Iceland – Although Iceland confirmed provisional participation in the 2019 contest, 23,000 Icelanders signed a petition calling on the Icelandic national broadcaster Ríkisútvarpið (RÚV) to boycott the event. Icelandic musician Daði Freyr stated that he would no longer participate in the Icelandic national selection Söngvakeppnin and called upon RÚV to boycott the event, tweeting "We can't imagine taking part in the fun that is Eurovision with a clear conscience while the Israeli state and their army use such terrible violence against the Palestinian people." It was then announced that RÚV would stage a meeting deciding if they would boycott the event, following calls from Icelandic fans. On 13 September 2018, Iceland confirmed participation in Eurovision 2019.

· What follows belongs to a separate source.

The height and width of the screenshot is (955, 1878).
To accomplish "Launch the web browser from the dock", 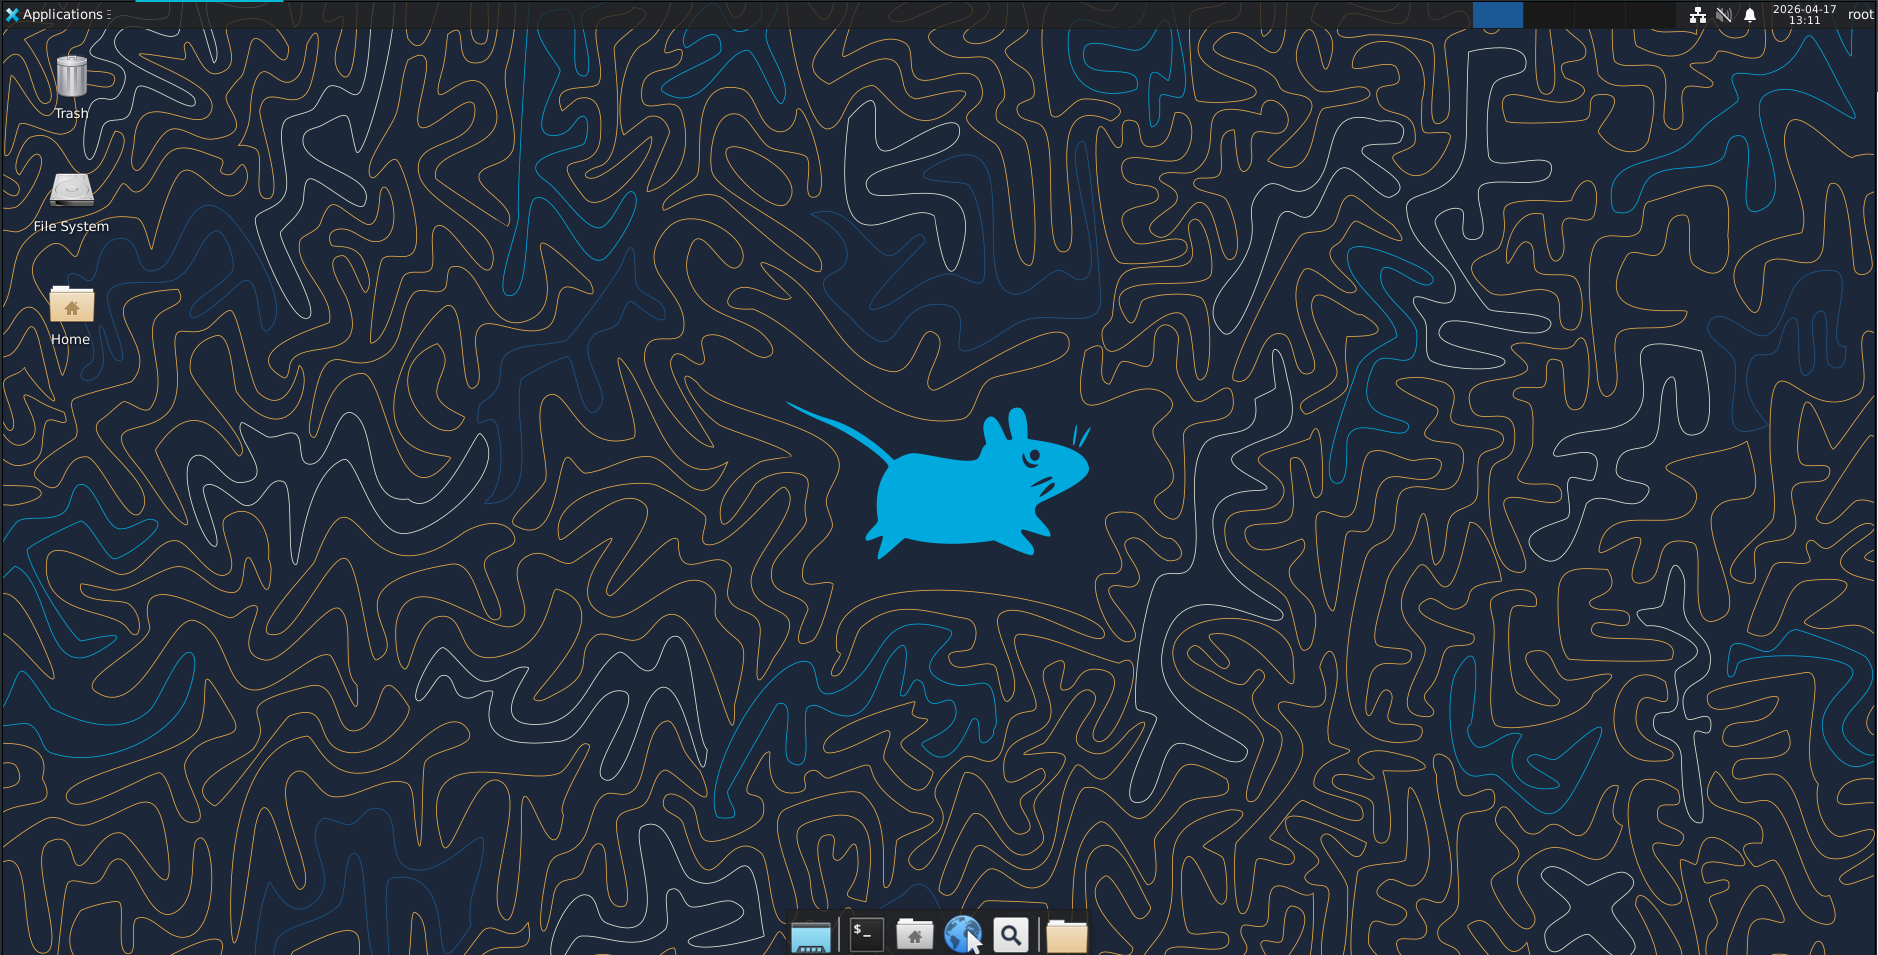I will tap(962, 934).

Ireland – Former Lord Mayor of Dublin Mícheál Mac Donncha, who is banned from entering Israel due to his support for the BDS movement, stated that Ireland should withdraw from the 2019 contest due to it taking place in Israel.Sinn Féin MEP, Lynn Boylan called for a boycott via Twitter; "Israel wins Eurovision so let's make BDS more successful than ever in 2019". MEP Nessa Childers stated "Jerusalem? The mind boggles. I thought Tel Aviv". Fellow Sinn Féin member Órla Nic Biorna also expressed her discontent. The Irish Alternative called for a boycott. Irish Eurovision winner Charlie McGettigan has also called for RTÉ to boycott the event, stating "Look, we don’t agree with this, to celebrate while other people are dying." Former Irish TV host Mike Murphy has also called for a boycott of the event. Irish television show The Tonight Show aired a segment in regards to Israel's right to host the contest. On the panel was a range of Irish celebrities all of whom spoke in favour of a boycott. This included members of the public. On 21 June 2018, sitting TánaisteSimon Coveney stated that he did not believe a boycott would advance the Palestinian cause, and rejected the idea of Ireland boycotting the 2019 contest on those grounds. Sinn Féin called on RTÉ to boycott the event. On 16 August 2018 Ireland confirmed their participation in the 2019 edition.

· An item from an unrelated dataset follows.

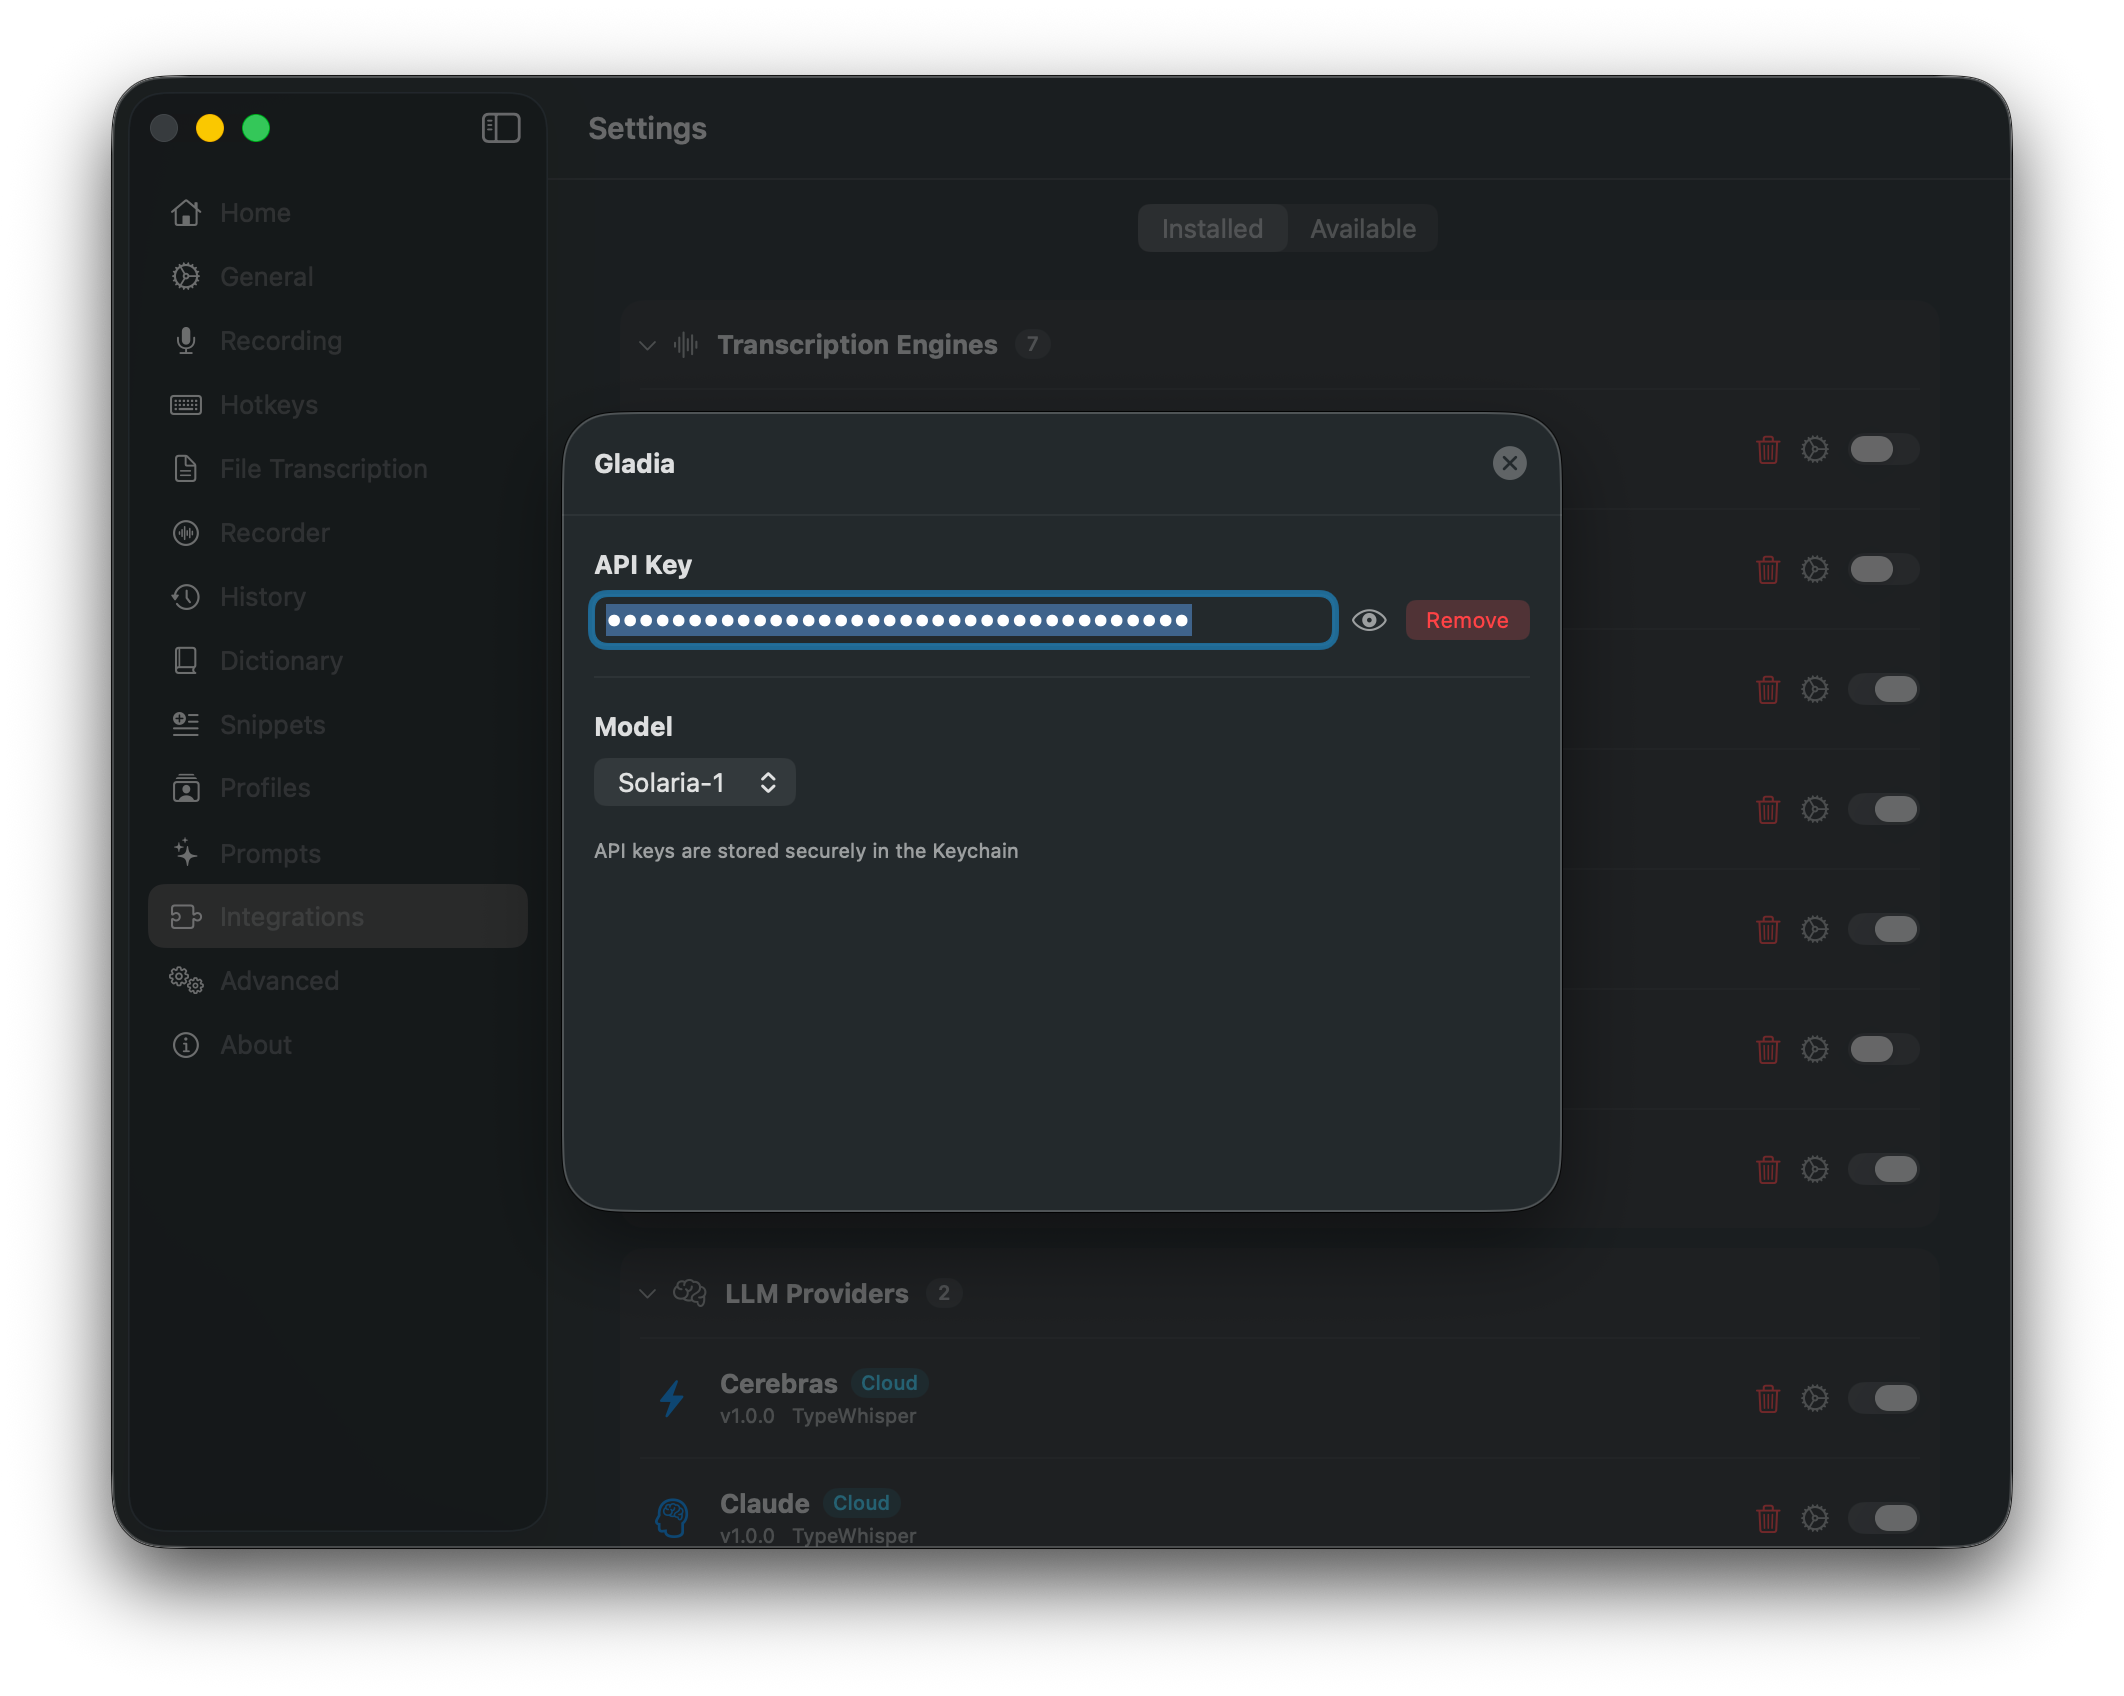Open the Solaria-1 model dropdown
The width and height of the screenshot is (2124, 1696).
(x=695, y=782)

Sweden – The Left Party of Malmö suggested that Eurovision Song Contest should not take place in Israel, stating: "It's absolutely unreasonable for Israel to host this gigantic music contest while the occupation is in progress. We want Israel to be excluded from Eurovision on humanitarian grounds. We can not continue dancing while the persecution of the Palestinian people continues. Boycott Israel now!" Sweden confirmed provisional participation in the 2019 contest, and competed in both the 1979 and 1999 contests held in Israel.